The interest of the PPP/C and the national interest are not one and the same

Dear Editor,

Mr Hydar Ally has taken to the media, including the taxpayer-funded Guyana Chronicle, to bash the opposition (November 16). This, with full knowledge that the Chronicle would never print a response from the AFC or the APNU.

Mr Ally characterised the PPP/C as the democratically elected government, with a constitutional mandate. He equates the desires of the PPP/C with the national interest.  He posits that the opposition stymies the PPP/C development agenda, using anti-national political arrogance.

Mr Ally’s writings reveal either a lack of understanding of government systems or a deliberately dishonest mind, bent on misrepresenting facts, to spread PPP/C propaganda in, among others, the state-owned newspaper.
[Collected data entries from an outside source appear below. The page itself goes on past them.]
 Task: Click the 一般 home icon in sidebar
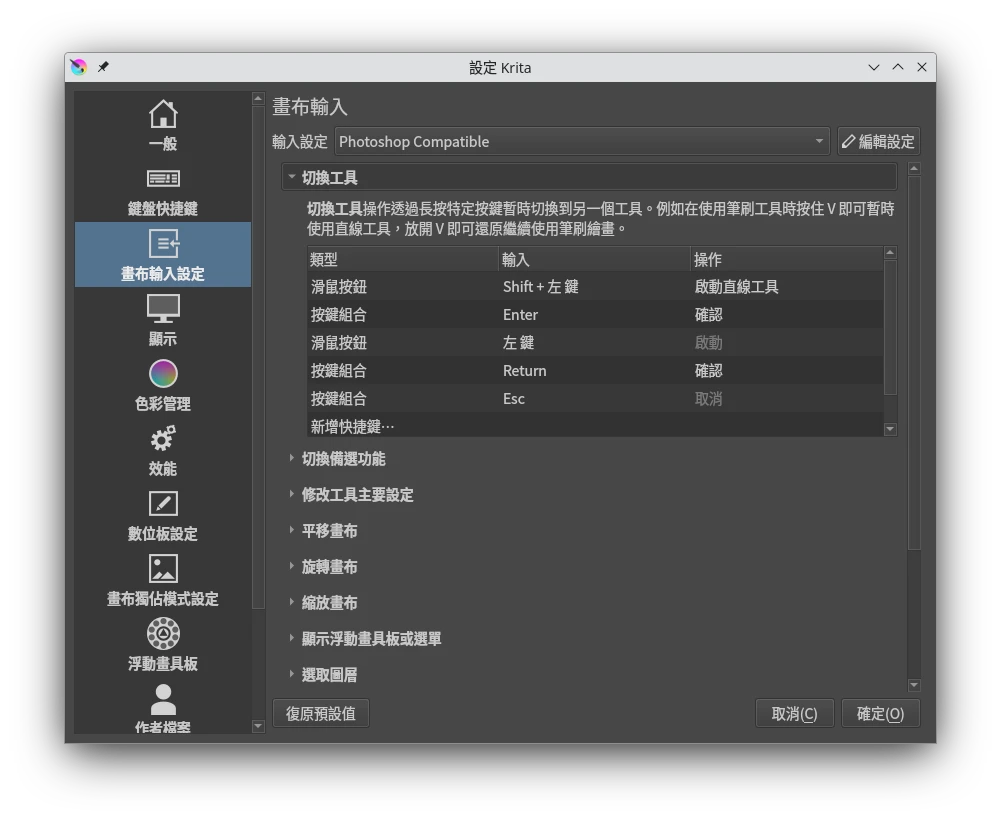coord(163,114)
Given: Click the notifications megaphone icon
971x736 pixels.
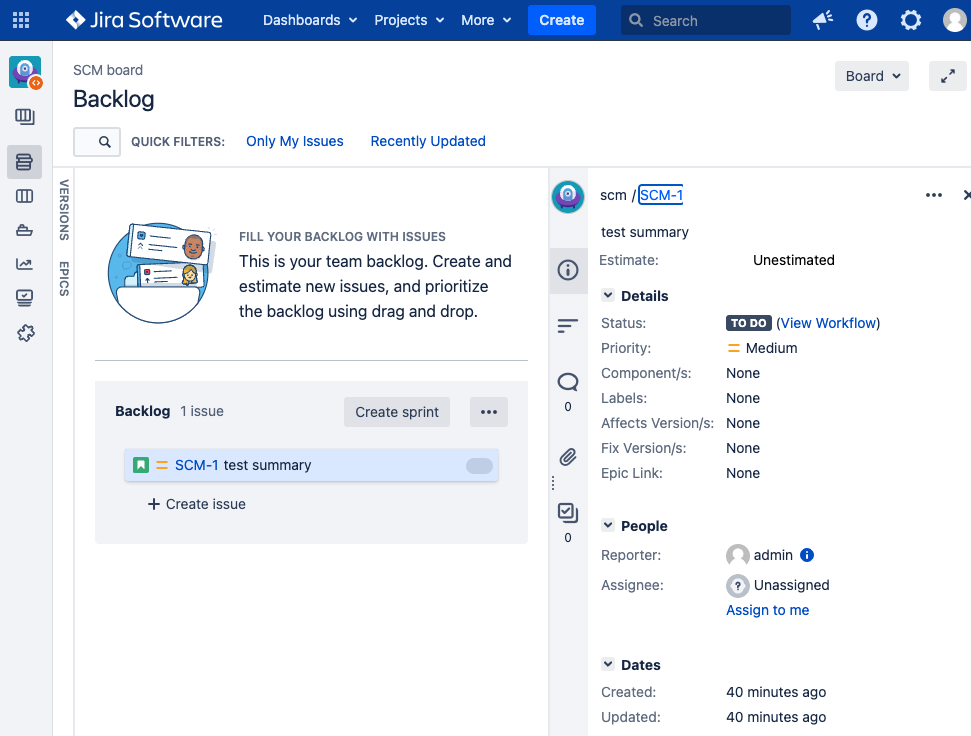Looking at the screenshot, I should (823, 20).
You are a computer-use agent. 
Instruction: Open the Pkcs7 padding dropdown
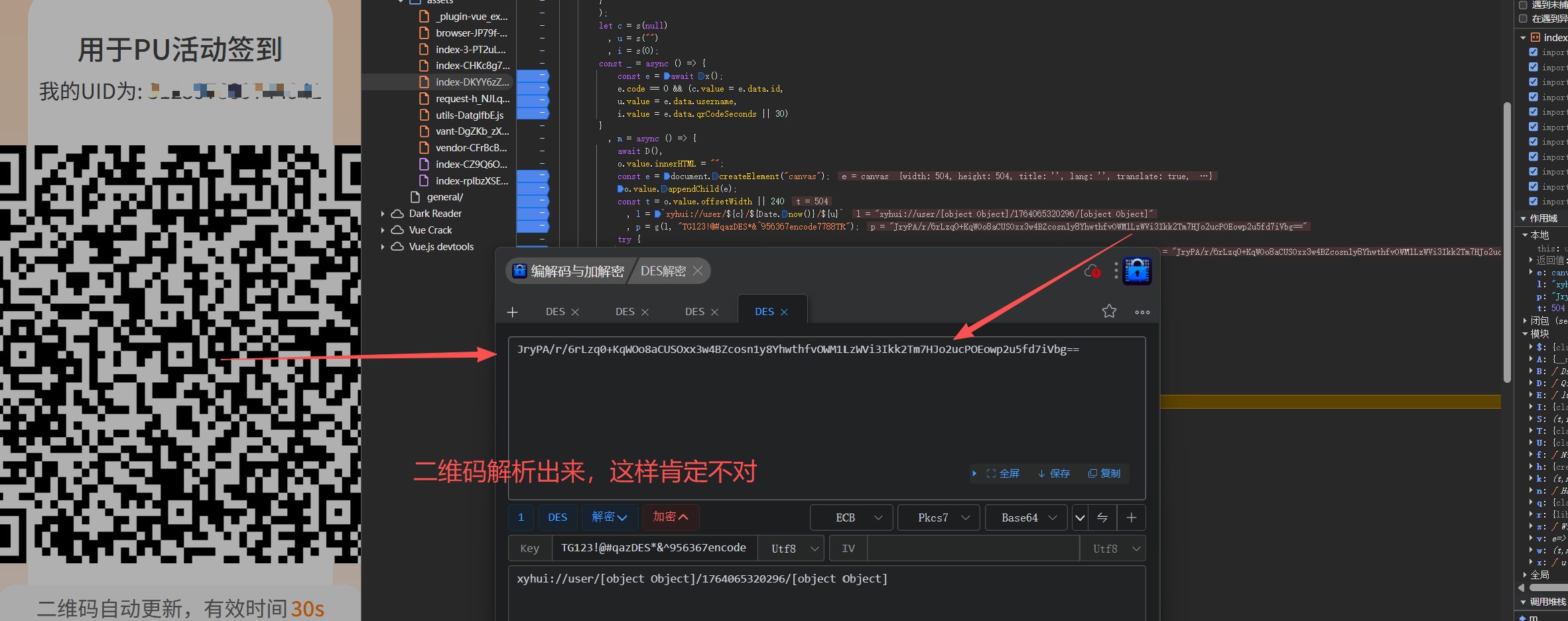pos(940,518)
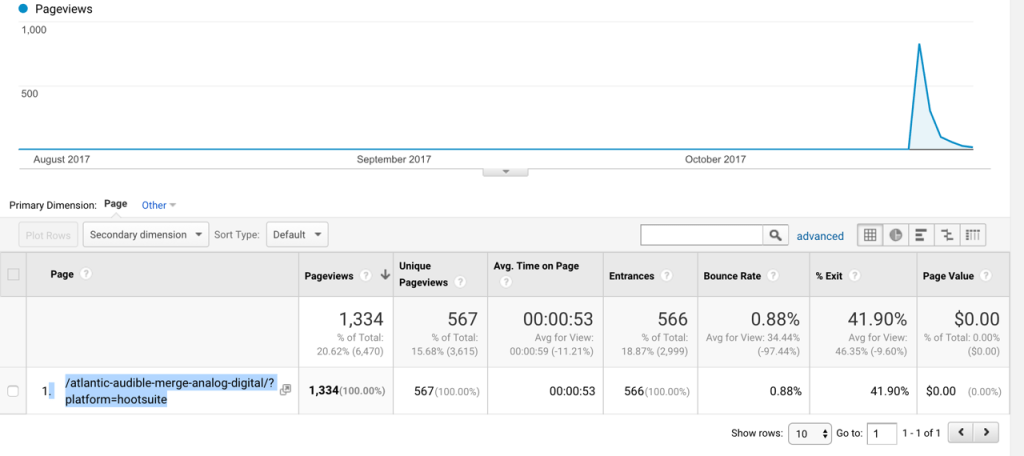The image size is (1024, 456).
Task: Click the search magnifier button
Action: pyautogui.click(x=776, y=235)
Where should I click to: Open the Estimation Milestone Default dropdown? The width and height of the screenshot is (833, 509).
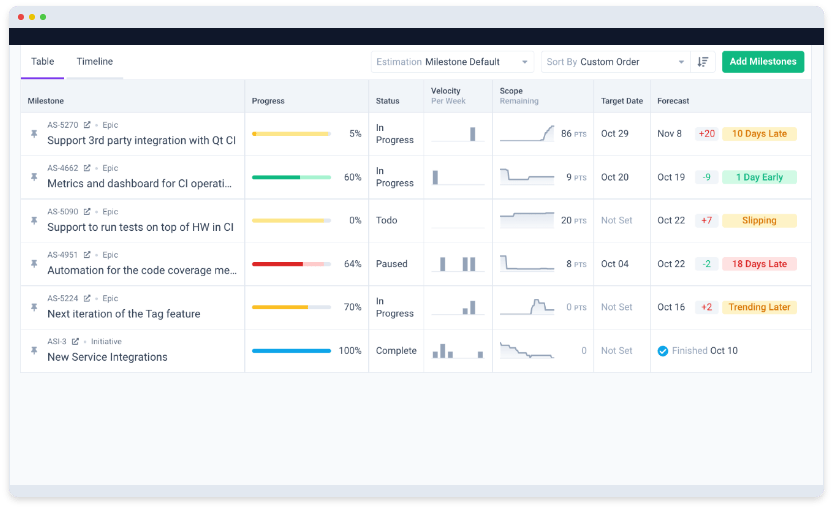pyautogui.click(x=452, y=62)
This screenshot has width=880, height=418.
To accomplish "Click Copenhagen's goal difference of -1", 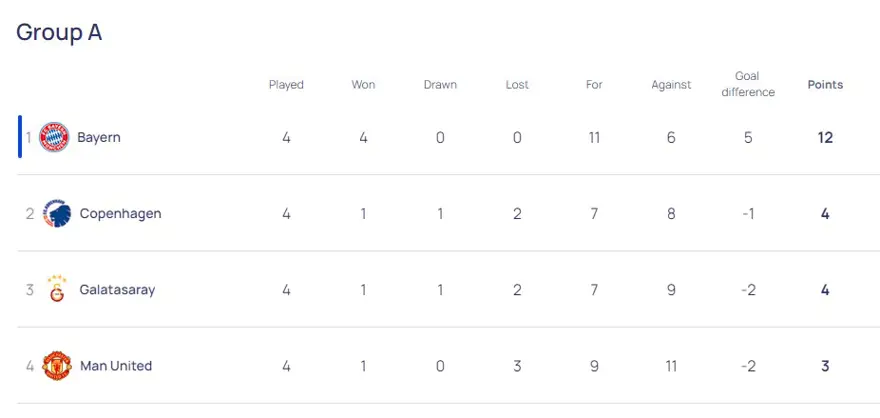I will [x=748, y=213].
Contrary to Mr Ally’s assertion, the PPP/C is not the Government of Guyana; the PPP/C is a political party which was elected just as the APNU and the AFC were elected, to form the government. Therefore, the opposition cannot be anti-government since they form part of the legislative arm of the government!

All parts of the government have constitutional mandates. And for the longest while, the opposition has been trying to get the PPP/C controlled executive arm of government to fulfil its mandate. The setting up of constitutional commissions, including a Public Procurement Commission, Integrity Commission and Office of the Ombudsman are well known examples. Yet, to date the PPP/C continues to flout the supreme law of Guyana by refusing to abide by constitutional requirements. Mr Ally strongly indicates that the interest of the PPP/C and the national interest are one and the same. But is that really true?
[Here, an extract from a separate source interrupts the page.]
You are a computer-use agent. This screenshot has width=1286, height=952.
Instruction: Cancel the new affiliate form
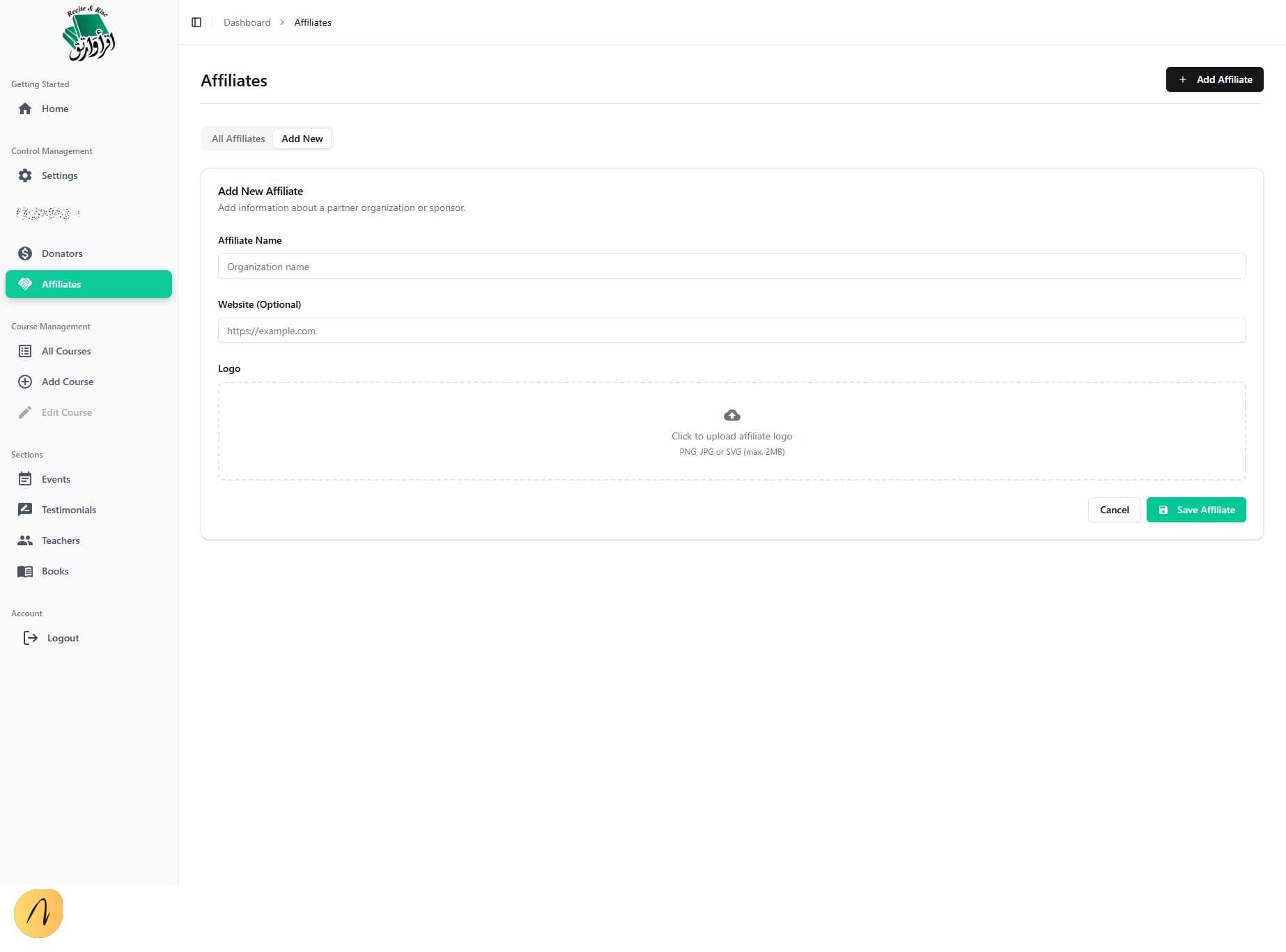1114,510

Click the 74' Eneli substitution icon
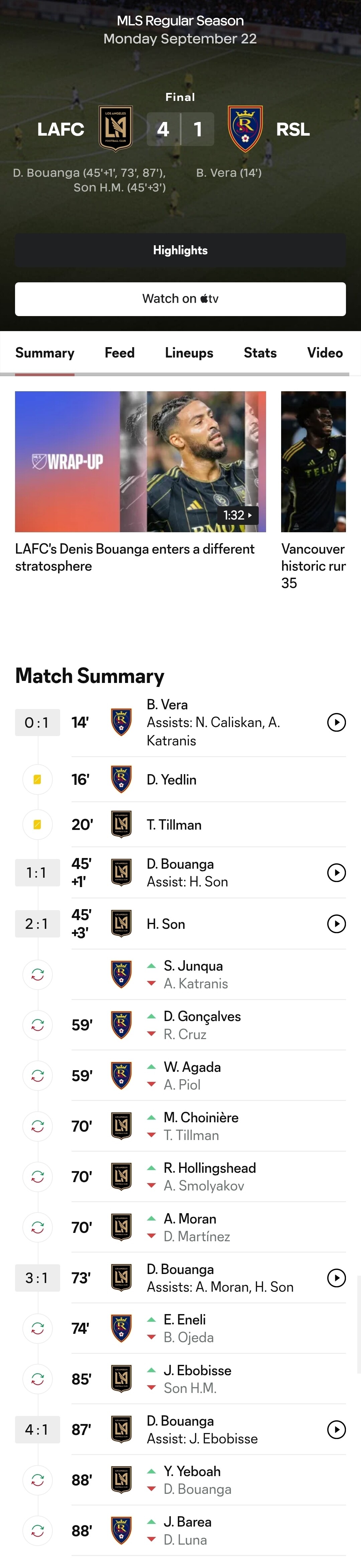[37, 1329]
Was it in the national interest to hire Fip Motilall to build a hydro power station when the man never even built a standpipe?

Was it in the national interest to spend hundreds of millions of US dollars to build a non-functioning factory in Skeldon?

Was it in the national interest to invest billions of workers’ dollars in CLICO, only to lose it all?

And what about the Marriott? Was that fiasco in the national interest?

It would seem that those, and other projects too numerous to mention, were more in the interest of the PPP/C and their wealthy friends.

Mr Ally mentions that Guyanese have a choice. I agree, and I am sure that at the next general election ‒ and local government elections ‒ Guyanese will exercise that choice and get rid of an incompetent clique of leaders and their sycophantic apologists.